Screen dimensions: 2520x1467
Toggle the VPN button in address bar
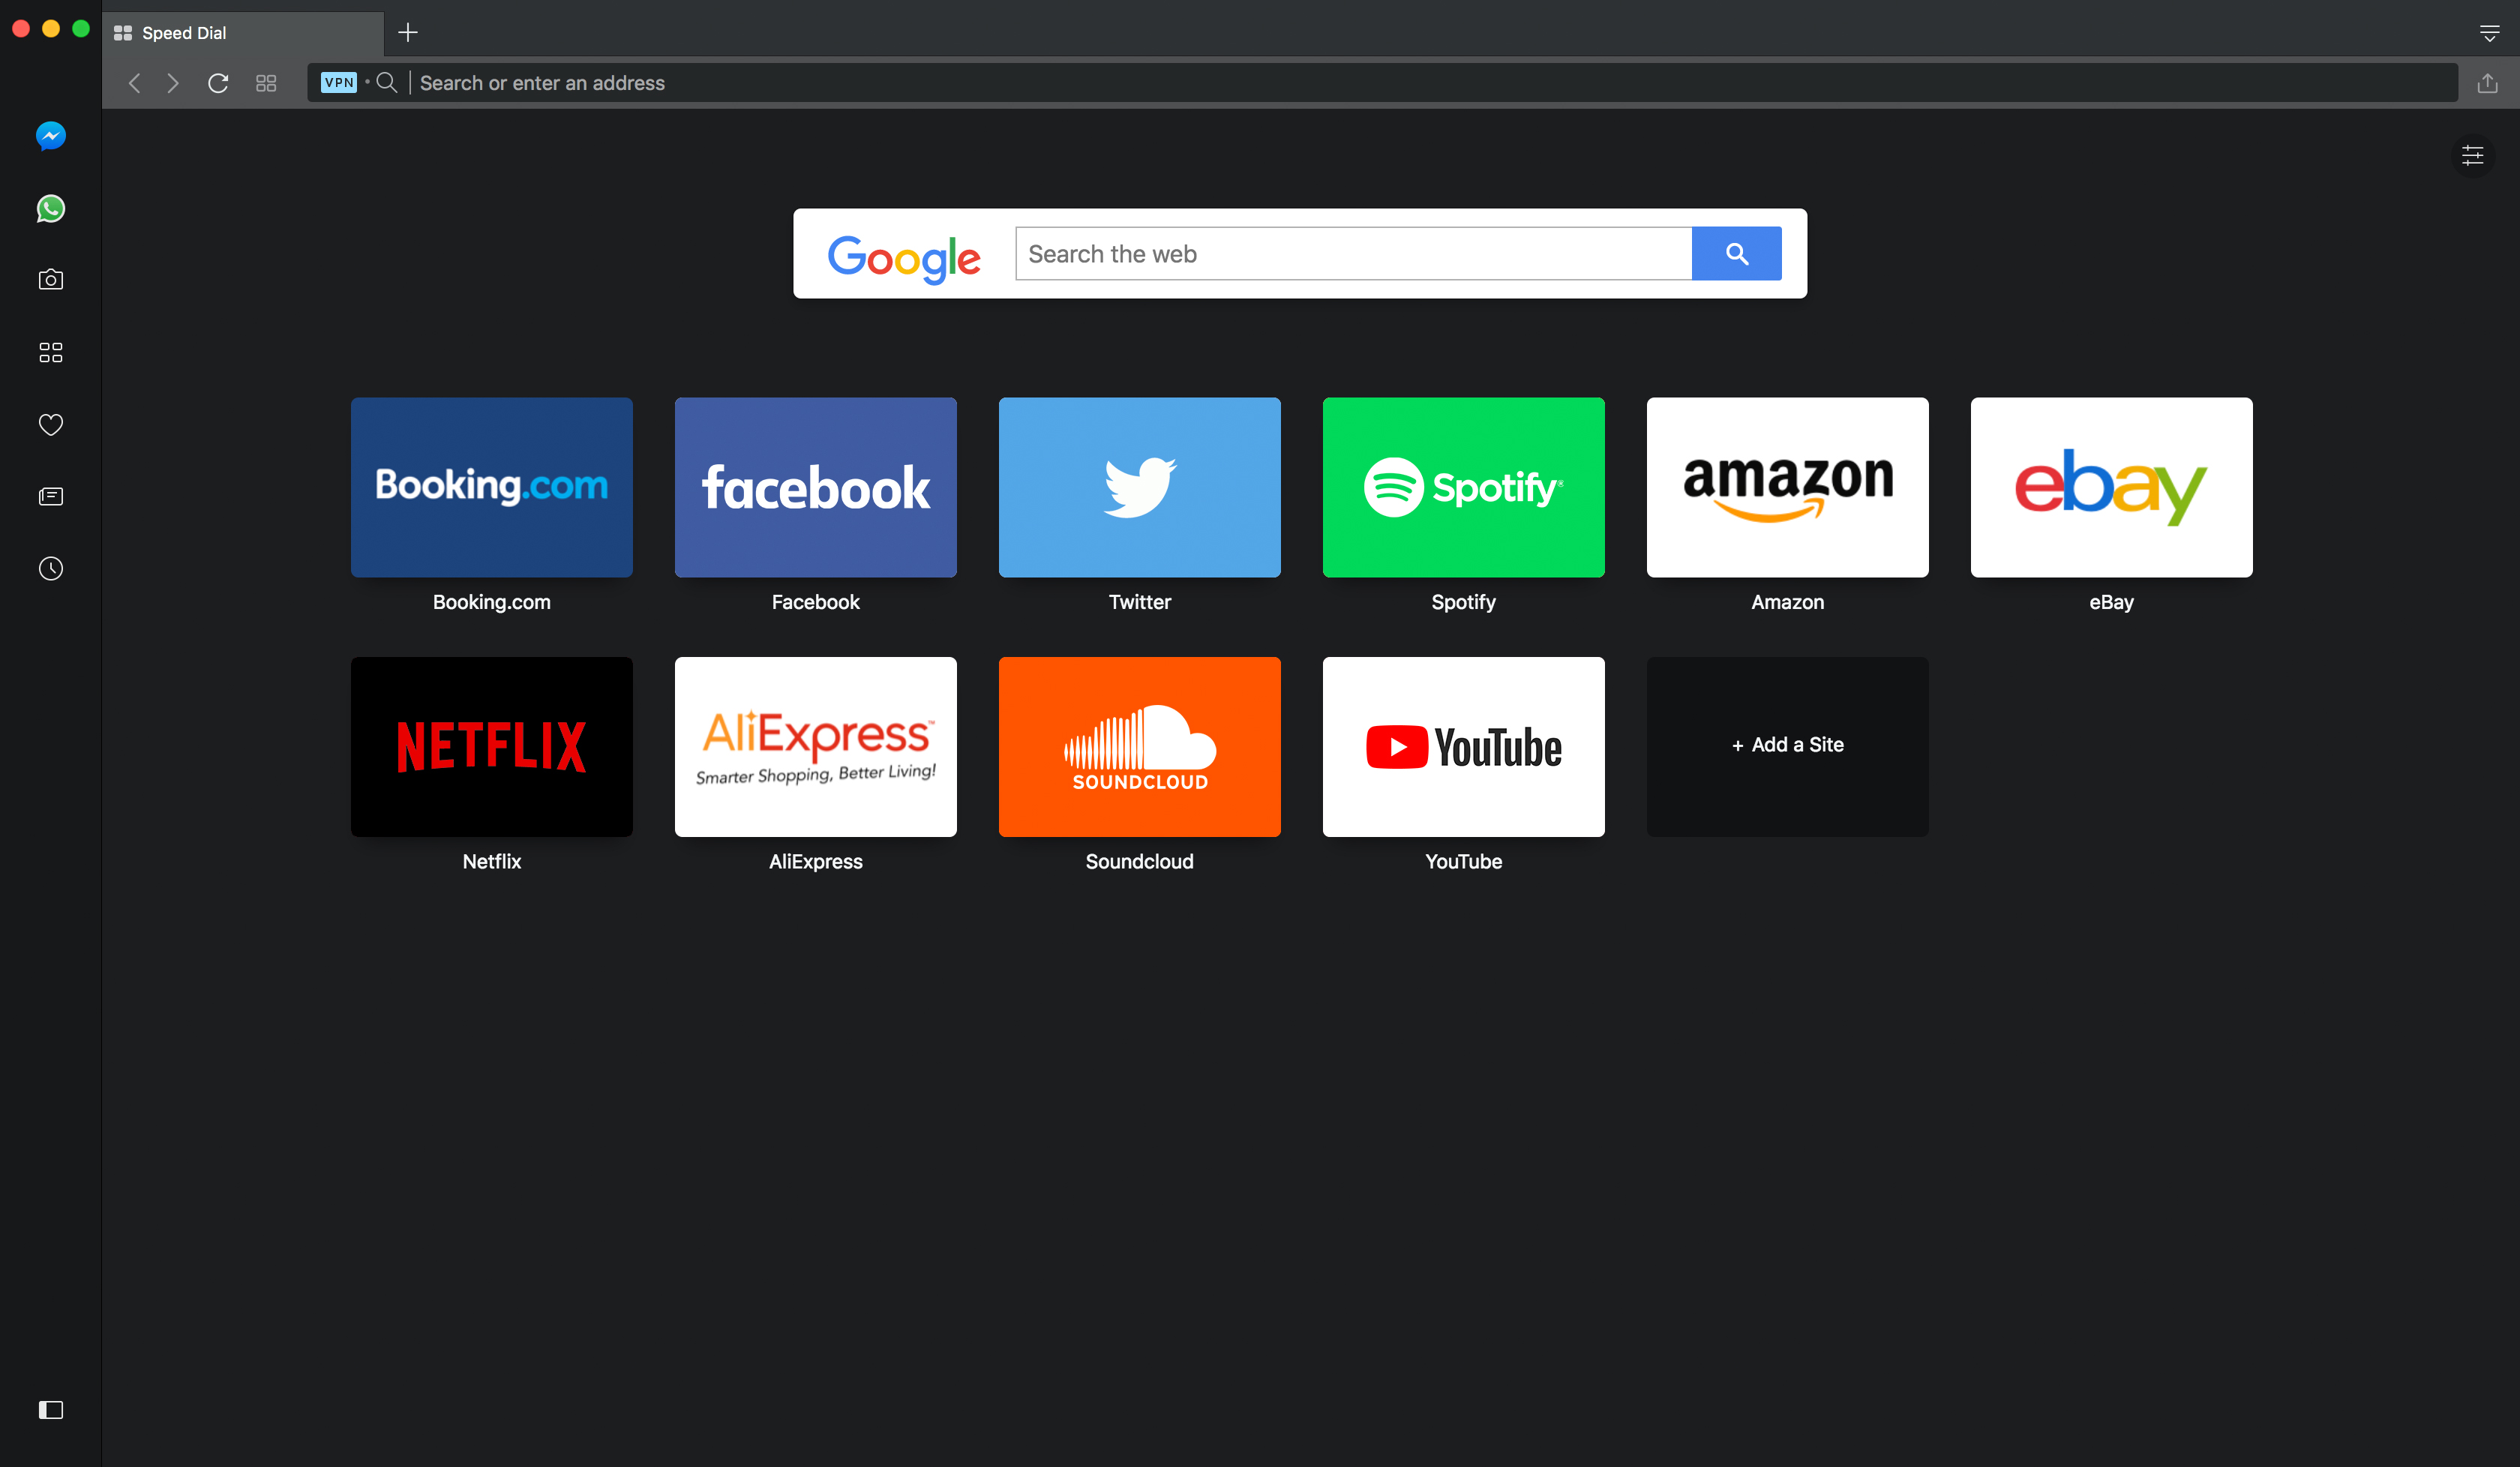point(339,82)
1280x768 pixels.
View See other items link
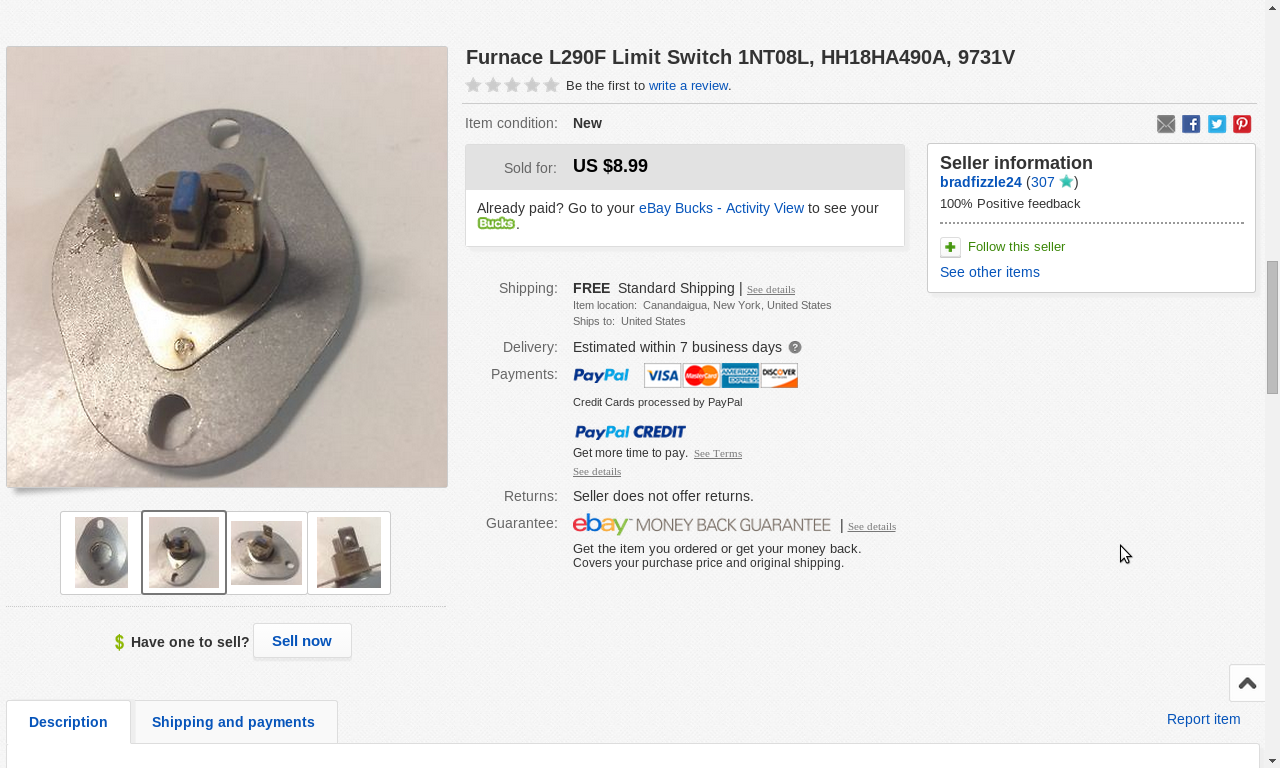[x=989, y=272]
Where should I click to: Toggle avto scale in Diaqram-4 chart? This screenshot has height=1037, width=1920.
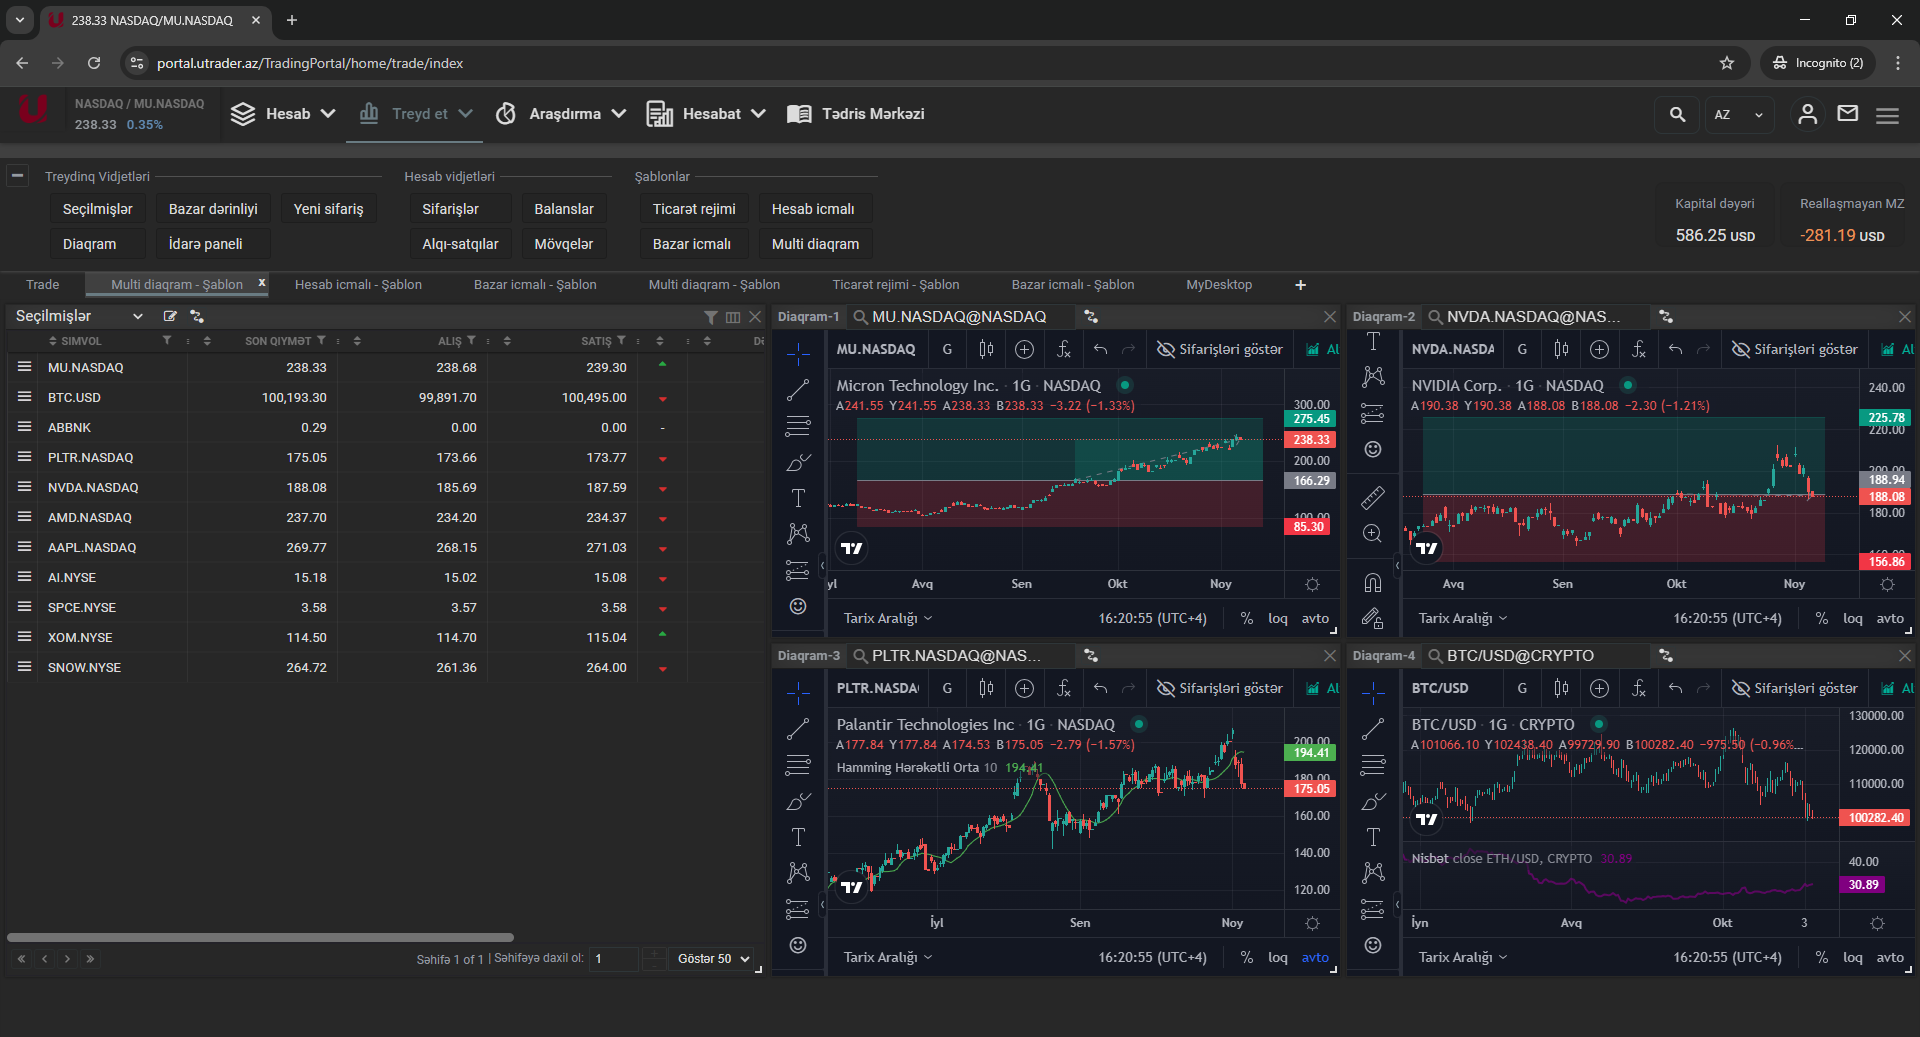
-- -- --
:: Task item ::
Copy the final portion of the records: every line from the one containing "Toggle the VPN button in address bar" through the last, word for word, without pictures.

:: Response to this task ::
Toggle the VPN button in address bar
point(339,82)
1280x768 pixels.
View See other items link
[x=989, y=272]
Where should I click to: Toggle avto scale in Diaqram-4 chart? This screenshot has height=1037, width=1920.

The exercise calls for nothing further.